The Burnaby Storytelling Project is one component of a broadly based public-awareness campaign, undertaken by the Burnaby Intercultural Planning Table (BIPT), to inform and educate Burnaby citizens about the value that immigrants and refugees bring to our community. The project trained 22 storytellers who went on to share their newcomer experiences at community events throughout the city. This cadre of storytellers, by sharing their personal stories in compelling and inspiring ways, brings a human face to the issues experienced by immigrants and refugees in Burnaby.

In the summer of 2014 Burnaby Public Library, working in partnership with the Shadbolt Centre for the Arts, invited seven of these storytellers to participate in the Burnaby Digital Storytelling Project. Five of those stories are included below, and more will be added to this page soon. The project seeks to build on the Burnaby Storytelling Project and provides an opportunity for participants to share their stories in a non-traditional way, with a broader audience. The project was made possible with funding from NewToBC.

The stories:

My Very First Road Test, by Marcela Escalona

This short video tells Marcela's personal story of becoming a driver in Canada. It's told using paper cutouts depicting Marcela, her driving instructor, and their environment. Marcela says, "Like all immigrants, I have too many stories to tell. However, I find many of them are sad or nostalgic." She explained that life is already hard for an immigrant woman. For this project, she wanted to tell a positive story about her own experience, one with a happy outcome.

The Little Blackfish Journey, by Narges Sonya Govahi

Sonya's story is told through a series of paintings she completed for this project. They depict the story's hero: the little blackfish, and the many sea creatures she encounters on her journey to freedom.

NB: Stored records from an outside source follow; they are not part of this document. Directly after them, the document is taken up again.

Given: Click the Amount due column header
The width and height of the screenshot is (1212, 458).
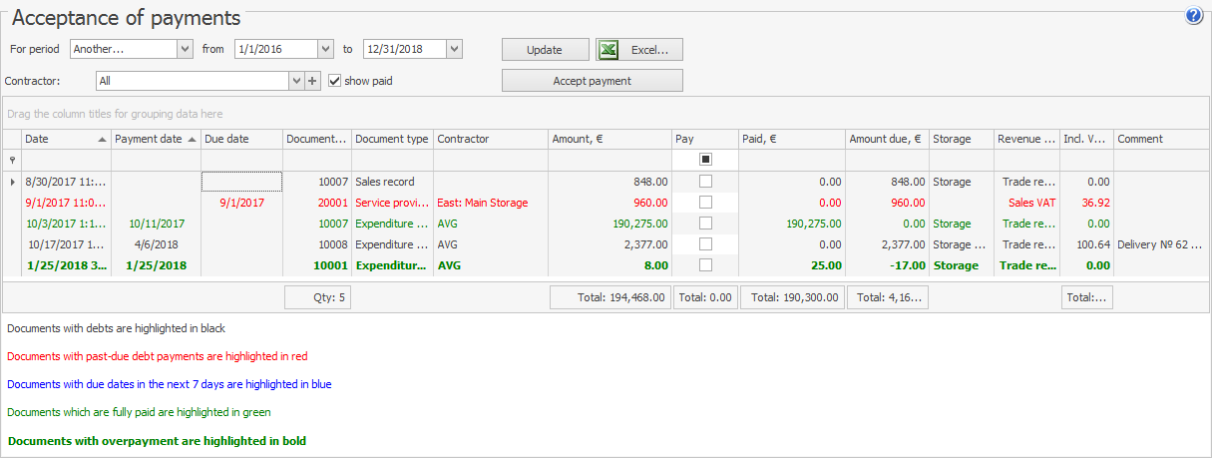Looking at the screenshot, I should coord(886,140).
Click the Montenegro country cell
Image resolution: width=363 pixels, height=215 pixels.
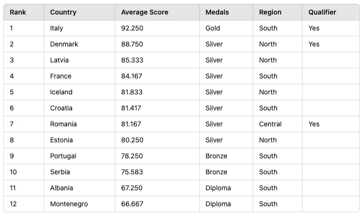point(69,204)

A Farmer's Mother, by David Wonbae Lee

David's digital story is a retelling of a traditional Korean folktale. David choose this folktale because he wanted to tell a story that illustrates the importance of family, and of respecting and loving our parents. The story also echoes his own experience – David left behind his mother when he came to Canada to build a better life for his son, and his mother passed away two years later.

My Story, by Diana Ng

Diana lives in Surrey, a community that means a great deal to her and one where she has had a lasting impact. The experiences depicted in her digital story are ones that were pivotal for her, and marked the beginning of ending some negative circumstances in her life. The story is told using personal photos, inspired by Diana's love of nature.

I Want to Fly, by Ada Wang

Ada's digital story is inspired by her experience as an immigrant to Canada. Like many immigrants, she wanted to give her daughter a better life. The themes seen here were inspired by her daughter, who has always wanted to fly, and who loves birds. Ada chose to make all of the sound and drawings with her daughter, Yi. In Ada's words, the story is "special, a work of both of us."